Tout a commencé avec un antisémitisme économique reposant sur le vieil anti-judaïsme religieux, si répandu dans la France catholique. L’image ancienne des Juifs, profiteurs et usuriers, a pris une vigueur nouvelle avec les débuts du capitalisme et ceux qui le condamnaient ont souvent assimilé les Juifs aux « gros », aux capitalistes. Une deuxième expression, apparue vers 1880, a coïncidé avec la naissance de l’antisémitisme moderne, incarné en France par Drumont. Favorisé par la crise économique qui touchait la France ainsi que d’autres pays européens, cet antisémitisme s’est nourri du racialisme - l’exaltation de la supériorité de la race blanche - qui imprégnait alors de nombreux intellectuels, y compris à gauche. Mais l’affaire Dreyfus a constitué un tournant fondamental pour la gauche française ; ceux qui, de plus en plus minoritaires, ont manifesté ensuite en son sein un certain antisémitisme se sont pourtant défendus de le faire.
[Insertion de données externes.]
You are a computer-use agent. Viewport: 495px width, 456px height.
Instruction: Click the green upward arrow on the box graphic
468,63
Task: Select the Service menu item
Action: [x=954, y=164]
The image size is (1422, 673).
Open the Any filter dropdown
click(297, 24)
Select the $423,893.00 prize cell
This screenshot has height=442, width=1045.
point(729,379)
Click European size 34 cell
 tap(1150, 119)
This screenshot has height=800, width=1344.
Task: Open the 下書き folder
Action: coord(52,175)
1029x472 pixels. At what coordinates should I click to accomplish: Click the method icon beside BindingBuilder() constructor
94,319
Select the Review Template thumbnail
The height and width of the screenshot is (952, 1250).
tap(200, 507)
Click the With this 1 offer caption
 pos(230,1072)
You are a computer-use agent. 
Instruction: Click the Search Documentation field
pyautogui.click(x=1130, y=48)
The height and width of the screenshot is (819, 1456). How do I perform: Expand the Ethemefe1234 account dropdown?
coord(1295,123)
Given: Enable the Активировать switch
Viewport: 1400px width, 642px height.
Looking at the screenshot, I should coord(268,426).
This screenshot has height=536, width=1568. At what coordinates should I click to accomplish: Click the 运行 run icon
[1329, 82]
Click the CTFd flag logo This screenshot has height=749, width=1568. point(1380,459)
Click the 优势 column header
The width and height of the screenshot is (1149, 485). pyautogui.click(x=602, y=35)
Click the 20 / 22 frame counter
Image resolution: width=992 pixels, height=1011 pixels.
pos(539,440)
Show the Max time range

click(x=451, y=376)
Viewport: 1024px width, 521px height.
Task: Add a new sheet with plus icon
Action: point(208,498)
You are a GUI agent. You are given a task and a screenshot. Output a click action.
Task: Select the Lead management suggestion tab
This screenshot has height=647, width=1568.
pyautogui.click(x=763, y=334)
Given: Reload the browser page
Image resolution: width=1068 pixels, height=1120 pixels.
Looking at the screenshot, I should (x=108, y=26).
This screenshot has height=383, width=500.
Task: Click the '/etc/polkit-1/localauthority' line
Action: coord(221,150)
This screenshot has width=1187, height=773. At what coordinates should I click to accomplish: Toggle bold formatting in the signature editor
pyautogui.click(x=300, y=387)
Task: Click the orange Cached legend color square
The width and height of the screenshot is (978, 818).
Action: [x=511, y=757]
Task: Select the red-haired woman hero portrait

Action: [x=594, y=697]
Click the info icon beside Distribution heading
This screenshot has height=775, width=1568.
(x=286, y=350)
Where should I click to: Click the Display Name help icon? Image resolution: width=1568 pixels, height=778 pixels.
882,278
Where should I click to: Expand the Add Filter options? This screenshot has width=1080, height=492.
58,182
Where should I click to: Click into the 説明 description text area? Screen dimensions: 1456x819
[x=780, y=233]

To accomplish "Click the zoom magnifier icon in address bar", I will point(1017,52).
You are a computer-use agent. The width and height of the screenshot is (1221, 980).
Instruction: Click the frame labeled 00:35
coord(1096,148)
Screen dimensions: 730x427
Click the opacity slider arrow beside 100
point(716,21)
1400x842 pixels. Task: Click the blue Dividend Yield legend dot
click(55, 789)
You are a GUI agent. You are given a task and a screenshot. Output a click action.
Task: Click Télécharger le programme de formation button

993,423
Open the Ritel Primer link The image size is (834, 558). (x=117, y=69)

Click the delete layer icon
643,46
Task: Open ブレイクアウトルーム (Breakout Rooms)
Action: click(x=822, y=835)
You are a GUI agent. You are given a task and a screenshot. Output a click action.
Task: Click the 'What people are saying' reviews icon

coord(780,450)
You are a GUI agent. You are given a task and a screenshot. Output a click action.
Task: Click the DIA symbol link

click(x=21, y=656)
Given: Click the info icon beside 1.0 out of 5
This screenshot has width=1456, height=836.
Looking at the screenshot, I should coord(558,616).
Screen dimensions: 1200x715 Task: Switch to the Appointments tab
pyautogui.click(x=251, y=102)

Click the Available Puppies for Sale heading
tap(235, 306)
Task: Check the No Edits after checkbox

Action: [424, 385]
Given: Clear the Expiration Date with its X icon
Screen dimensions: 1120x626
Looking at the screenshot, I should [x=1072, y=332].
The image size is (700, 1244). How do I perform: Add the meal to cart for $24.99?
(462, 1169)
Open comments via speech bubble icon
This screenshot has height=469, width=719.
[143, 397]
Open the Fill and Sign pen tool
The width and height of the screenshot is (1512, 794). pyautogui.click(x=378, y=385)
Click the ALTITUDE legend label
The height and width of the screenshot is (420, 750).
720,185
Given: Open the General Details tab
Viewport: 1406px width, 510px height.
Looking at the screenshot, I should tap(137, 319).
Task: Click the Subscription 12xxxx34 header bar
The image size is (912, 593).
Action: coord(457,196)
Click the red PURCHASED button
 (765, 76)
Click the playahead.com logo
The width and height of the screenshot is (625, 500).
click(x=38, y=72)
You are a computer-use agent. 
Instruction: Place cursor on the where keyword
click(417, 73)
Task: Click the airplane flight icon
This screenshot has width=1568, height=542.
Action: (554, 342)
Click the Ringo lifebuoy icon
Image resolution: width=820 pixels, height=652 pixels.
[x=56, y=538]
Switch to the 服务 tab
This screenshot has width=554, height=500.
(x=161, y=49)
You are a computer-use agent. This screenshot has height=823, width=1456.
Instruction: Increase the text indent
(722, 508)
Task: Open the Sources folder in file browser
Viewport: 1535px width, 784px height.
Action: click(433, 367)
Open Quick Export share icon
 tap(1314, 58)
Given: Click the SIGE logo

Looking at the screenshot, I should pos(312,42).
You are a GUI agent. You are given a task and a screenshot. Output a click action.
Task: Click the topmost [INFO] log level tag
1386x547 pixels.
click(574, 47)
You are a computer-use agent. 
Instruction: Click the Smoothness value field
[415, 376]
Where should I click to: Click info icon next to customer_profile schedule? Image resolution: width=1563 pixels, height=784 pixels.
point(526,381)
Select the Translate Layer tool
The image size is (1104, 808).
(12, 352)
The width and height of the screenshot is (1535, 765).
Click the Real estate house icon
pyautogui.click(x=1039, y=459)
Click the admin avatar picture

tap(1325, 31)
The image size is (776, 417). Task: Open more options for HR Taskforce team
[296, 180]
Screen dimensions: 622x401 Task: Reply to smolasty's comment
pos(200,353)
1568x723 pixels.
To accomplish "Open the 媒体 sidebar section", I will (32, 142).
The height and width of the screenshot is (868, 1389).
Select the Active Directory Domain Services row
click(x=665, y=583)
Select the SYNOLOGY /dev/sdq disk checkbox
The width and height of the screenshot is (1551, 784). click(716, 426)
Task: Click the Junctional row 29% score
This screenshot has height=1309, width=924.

Ensuite, les années consécutives à l’Affaire, puis la période d’Union sacrée durant la Grande Guerre et la décennie 1920 ont marqué une relative accalmie sur le plan de l’antisémitisme.
Puis ce fléau connaît un nouvel essor. Durant la crise économique des années 1930, la vieille image du Juif profiteur et privilégié est en recul. On continue, à gauche, à stigmatiser « Rothschild » mais dans des proportions bien moindres qu’auparavant ; le racialisme est également en perte de vitesse. À droite, les antisémites dénoncent le « complot » mené par les Juifs contre l’économie nationale ; puis, à partir de 1933, ils expriment leur xénophobie à l’encontre des réfugiés juifs d’Allemagne et d’Europe de l’Est. Sous le Front populaire, la droite et l’extrême-droite se déchaînent également contre Léon Blum à travers de nombreuses publications antisémites. De façon plus générale, l’argumentation antisémite se modifie sous la conjonction de deux facteurs : d’une part le pacifisme, un des fondements de la gauche depuis la fin du XIXe siècle, de l’autre l’influence diffuse des Protocoles des sages de Sion, le « best-seller » de l’antisémitisme. L’influence, considérable bien que mal connue, de cet ouvrage dans la France des années 1930, propage dans l’opinion l’image des Juifs complotant pour dominer le monde.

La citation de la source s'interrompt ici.